When should I start?


When you can commit yourself to saving an animal’s life, following through in the best interests of the animal, and have the means and patience to pursue this new chapter in your life through thick and thin, easy and hard… you can start.

How do I start?

There are several ways to foster a pet in need.



Foster for a Rescue Group

Call or email the non-profit Rescues near you which specializes in the type of pet you’d like to foster (ie. cats, dogs, horses, birds, reptiles, etc).  Speak to the group’s foster coordinator and ask for details regarding where they get their pets,  pets available for foster, criteria in being a foster parent, mandatory visits at events or at home, and compensation if applicable.  You may be surprised that most non-profit rescues will provide for food and vet bills, and maybe even toys and bedding.  Each rescue is different, so do your homework before choosing what is best for you and your family.


Rescue pets from Shelters

Every pet at the shelter who is available for adoption is in need of someone to save him.  All you have to do is visit your shelter, as an animal lover, and you’ll want to take ALL of them home.

  1. 1) First, check your city’s ordinances for pet limits on your property and possible local laws governing your ability to foster animals so you don’t get into trouble!

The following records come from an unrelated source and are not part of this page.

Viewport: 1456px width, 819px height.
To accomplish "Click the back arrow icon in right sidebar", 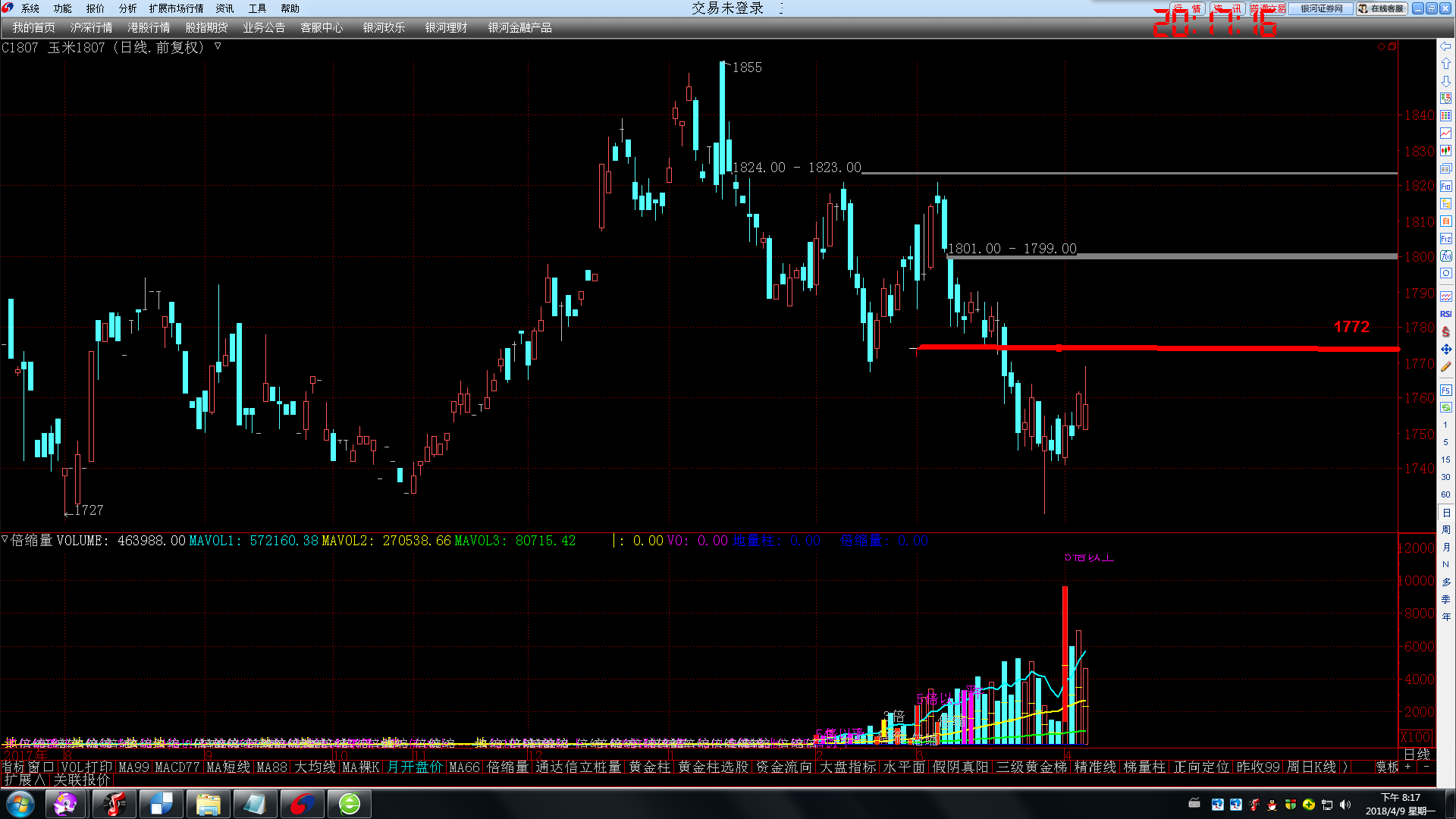I will pyautogui.click(x=1445, y=47).
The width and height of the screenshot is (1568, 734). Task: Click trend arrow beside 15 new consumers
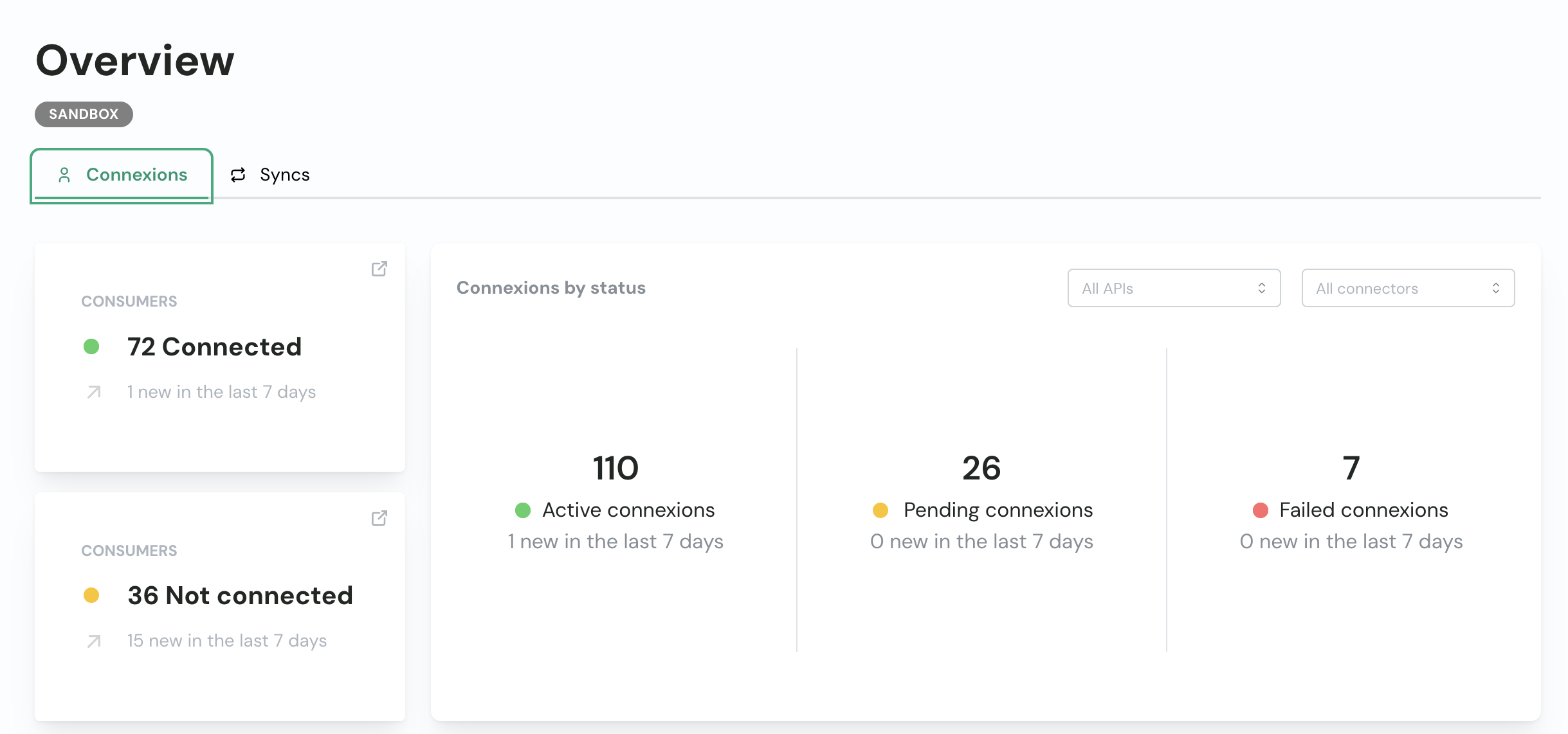coord(94,641)
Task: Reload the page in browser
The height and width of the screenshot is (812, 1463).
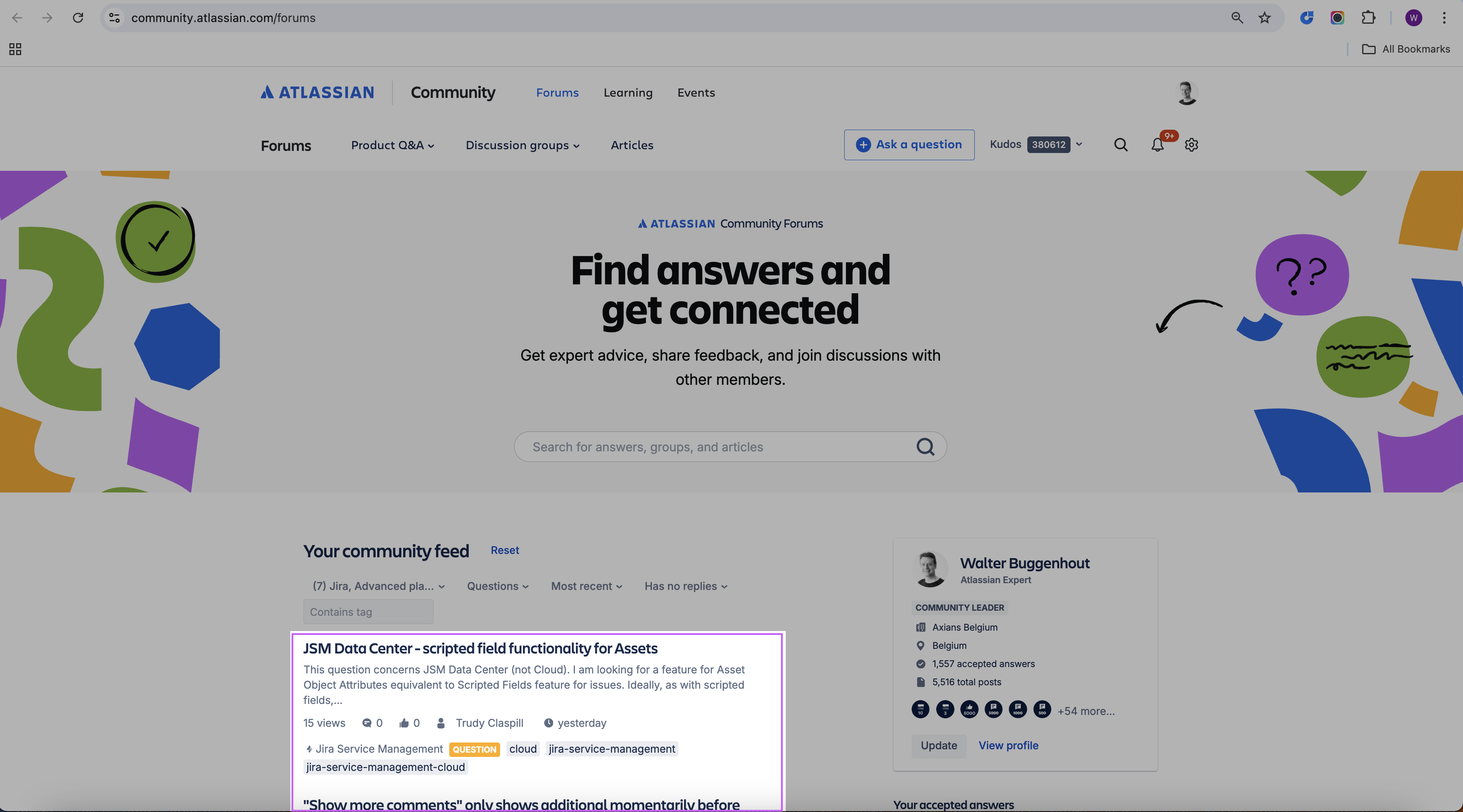Action: pyautogui.click(x=78, y=18)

  1. 2) Second, call your local shelters and let them know what you’d like to do… individually foster the pet until you find a forever home.  Some shelters will work with you, sometimes giving you a break on the price, or calling you when they have a pet who matches you. Be aware that some shelters are firm, and may not allow you to adopt more than a certain number of pets from their shelter.

  1. 3) Third, be prepared for vet bills.  Be sure to look the pet over carefully before bringing him home.  Shelters are carriers for common illnesses when large groups of animals share a building.  It can get EXTREMELY expensive to nurture a sick pet back to health.  You must consider the other pets in your household also, and make sure they are vaccinated well in advance of bringing a strange pet home.  Many diseases are airborne and may lead to your own pets catching them. It’s a good idea to wait several weeks to let the pet acclimate and to study his personalities, habits, and any special needs.

  1. 4) Fourth, if you have small children or pets of your own, you may want to bring everyone down to meet the potential foster pet before making a final decision.  You will want a household where everyone gets along, and not create an atmosphere of danger or mayhem.

  1. 5) Fifth, advertise your foster pets for adoption on free websites.  Good sources are of course HERE, Craigslist, and Oodle.  You can do a Google Search to find other resources for free pet classifieds.  Don’t ask for full compensation for a shelter pet… other than adoption fees you paid including spay/neuter.  An honest way to relinquish the pet to a new owner is to include receipts of your expenses.  Remember…. to foster a pet from a shelter is NOT a way of earning money.  I know Craigslist, as well as Adopt US Animal Rescue will not tolerate people “selling” animals for financial gain.  You want to keep a good reputation for yourself for the pets you rescue.

  1. 6) And finally, Keep Patient.  Finding the right home for your saved friend is crucial.  He’s gone through so much already, you’ll want a perfect home for him.  You’ll probably want to make a home visit to see where he’ll be living.  Make sure you have a contract drawn to make the adoption stable, and in the meantime enjoy him, for he’ll only be passing through your life for a short, incredible time.

Offer foster/placement service, interrupting people from taking their pets to shelters.

Watch your local ads, newspaper and internet sites, for those people needing to find homes for their pets.  You will find that some actually say “free” or “need to place today or he’s going to the pound”.  Of course, as with those animals you find in the shelters, you may not get any HONEST background about the pet from the owner, so be aware.  It may be a problem pet who doesn’t get along with other pets, or one that they’ve been harboring from biting someone, or a very expensive surgery in which the pet will need that is not disclosed.  Then again, you may get a very loving pet parent who just needs to place their pet for all the right reasons.  Use your judgement in each case.